Zebrafish Dataset Practical 1 With Plots

Before you start, make sure you’ve read the document that describes the zebrafish dataset we’re using in this practical. And make sure you’ve put the required files (deseq2-results.tsv and samples.tsv) in your home directory.

To begin, here are three exercises that require using the command line in Terminal:

Using the awk and wc commands, work out how many genes are significantly differentially expressed (i.e. adjusted p-value < 0.05) for each of the four comparisons in deseq2-results.tsv.

# inf_5dpf_hom_vs_sib
awk '$3 < 0.05' deseq2-results.tsv | wc -l
2522
# uninf_3dpf_hom_vs_sib
awk '$6 < 0.05' deseq2-results.tsv | wc -l
262
# uninf_5dpf_hom_vs_sib
awk '$9 < 0.05' deseq2-results.tsv | wc -l
633
# uninf_7dpf_hom_vs_sib
awk '$12 < 0.05' deseq2-results.tsv | wc -l
2459

Using the cut command, make four separate files, each of which contains just one of the comparisons.
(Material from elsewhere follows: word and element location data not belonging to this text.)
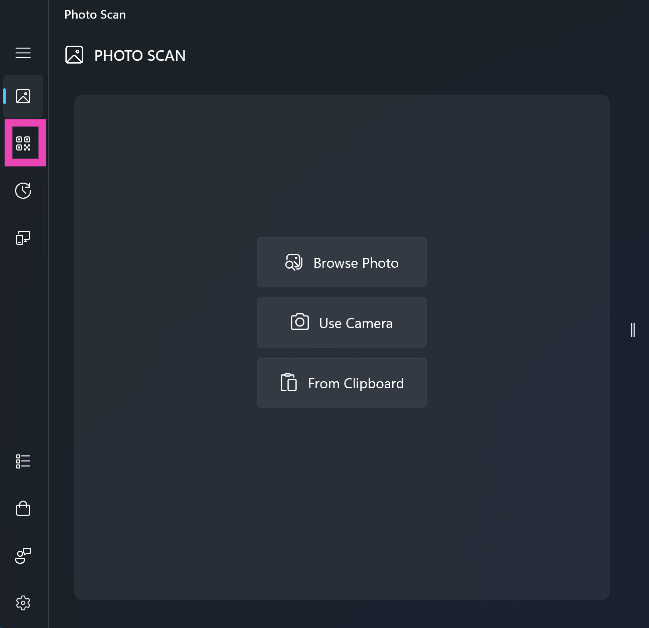
Task: Open the settings gear icon
Action: 23,603
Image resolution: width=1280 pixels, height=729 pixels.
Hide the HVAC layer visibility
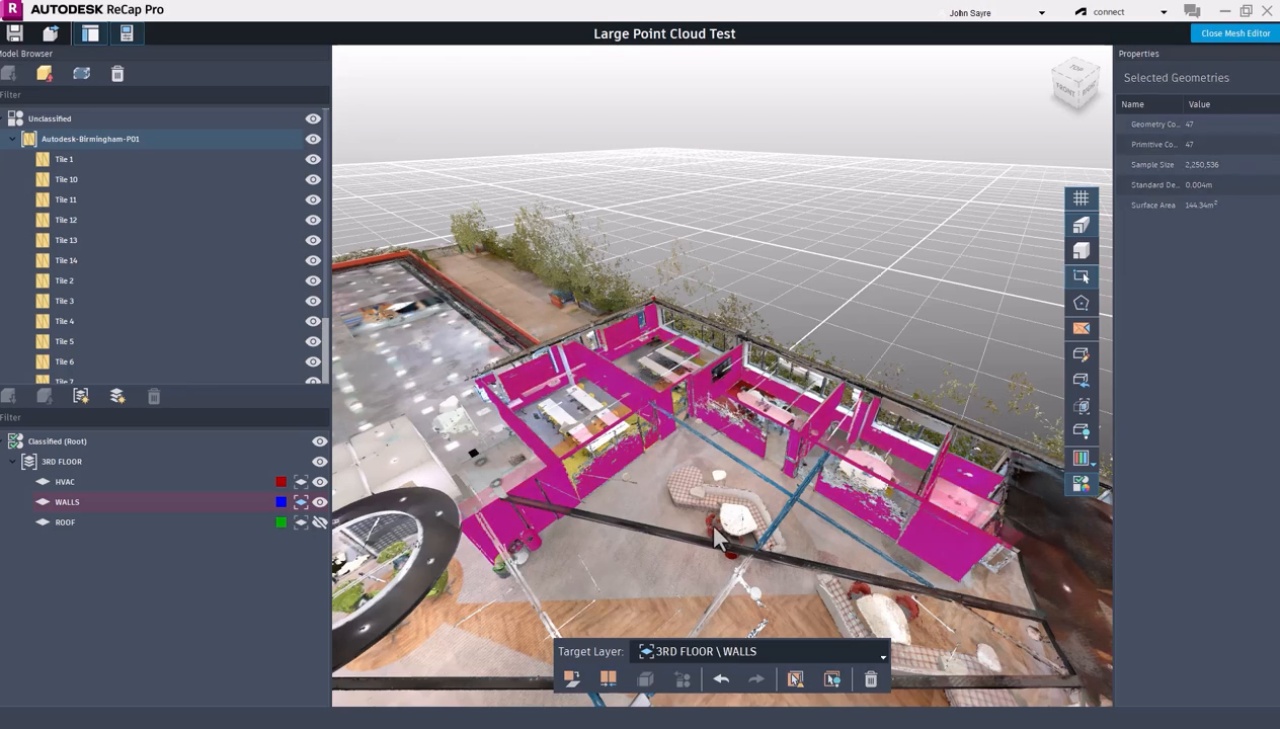320,482
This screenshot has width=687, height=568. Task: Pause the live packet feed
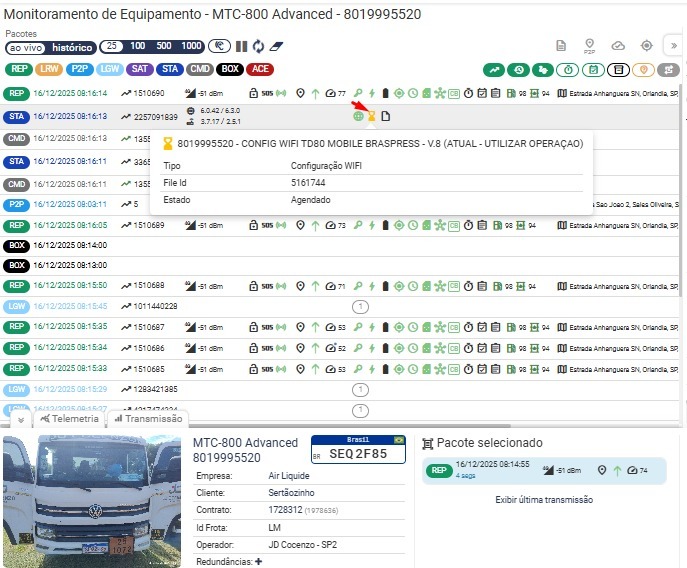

So each file will contain Ensembl ID, p-value, adjusted p-value, log2 fold change, chromosome, start, end, strand, biotype, name, description, 24 count columns and 24 normalised count columns. Keep these four files because you’ll need them for later exercises.

cut -f1,2-4,14-20,21-44,117-140 deseq2-results.tsv > inf_5dpf_hom_vs_sib.tsv
cut -f1,5-7,14-20,45-68,141-164 deseq2-results.tsv > uninf_3dpf_hom_vs_sib.tsv
cut -f1,8-10,14-20,69-92,165-188 deseq2-results.tsv > uninf_5dpf_hom_vs_sib.tsv
cut -f1,11-13,14-20,93-116,189-212 deseq2-results.tsv > uninf_7dpf_hom_vs_sib.tsv

Filter the four files you have made using awk so that they only contain the significantly differentially expressed genes. Keep these four files as well.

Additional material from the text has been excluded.